А в пустом доме Кости Сапрыкина, на который я часто смотрю в окно, ледяная пробка, похоже, уже навсегда.
Может быть, кто-нибудь когда-нибудь напишет трактат “История новой России в ее загородных домах”.
Будьте здоровы и держите себя в руках. И пусть у вас никогда не будет ледяных пробок.
Она начинает чувствоваться дома. За окном солнце, которое борется с облаками. Солнце отстаивает из последних сил свою свободу. Оно идет на компромисс ради свободы. Оно отдает тепло. Оно светит, но уже почти не греет. В переносном смысле, еще греет, но в прямом – уже нет: глаза радует, а тело – нет.
Дома холодно. Приходится спать в шерстяных носках.
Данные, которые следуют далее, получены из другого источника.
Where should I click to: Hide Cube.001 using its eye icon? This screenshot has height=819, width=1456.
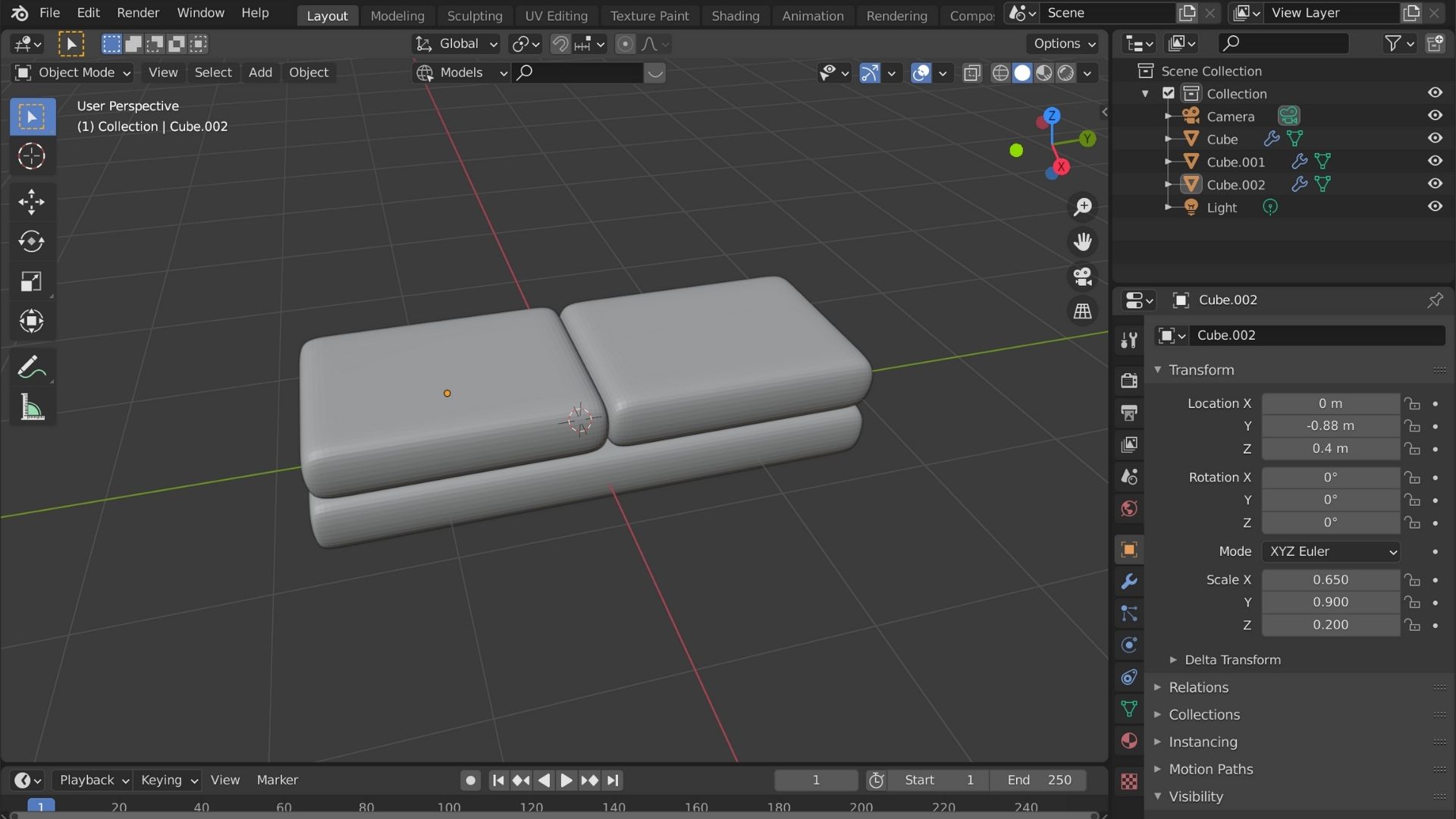(1436, 161)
Поговаривают, что именно так спал в Туруханском крае Сталин, так любимый большинством в моей стране. Расстрелявший двоих моих дедов, не успевших при своей жизни дедами стать.
Я пишу этот текст рано утром, сидя на чердаке в своей мастерской, включив электрическую печку. Я надел меховую безрукавку, купленную более 20 лет назад на каком-то провинциальном рынке. С ее внутренней стороны пристрочена белая тряпочка, на которой вручную химическим карандашом написано: “Изготовлено артелью инвалидов”.
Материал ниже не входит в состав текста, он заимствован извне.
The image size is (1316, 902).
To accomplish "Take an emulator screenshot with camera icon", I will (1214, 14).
Осень – пора обострений многих болезней, но прежде всего – психических.
В конце сентября в отделения психиатрических больниц возвращаются знакомые пациенты. Птицы улетают из дома. И пациенты улетают… из дома. Из архива больницы возвращаются к тебе тобой написанные истории болезни. Написанные черными чернилами перьевой авторучкой. Черными – потому что листы в истории болезни зеленого цвета. Перьевой авторучкой – потому что от нее меньше устают пальцы. На шариковую нужно сильно нажимать. Писать приходилось очень много – можно было заработать так называемый писчий спазм.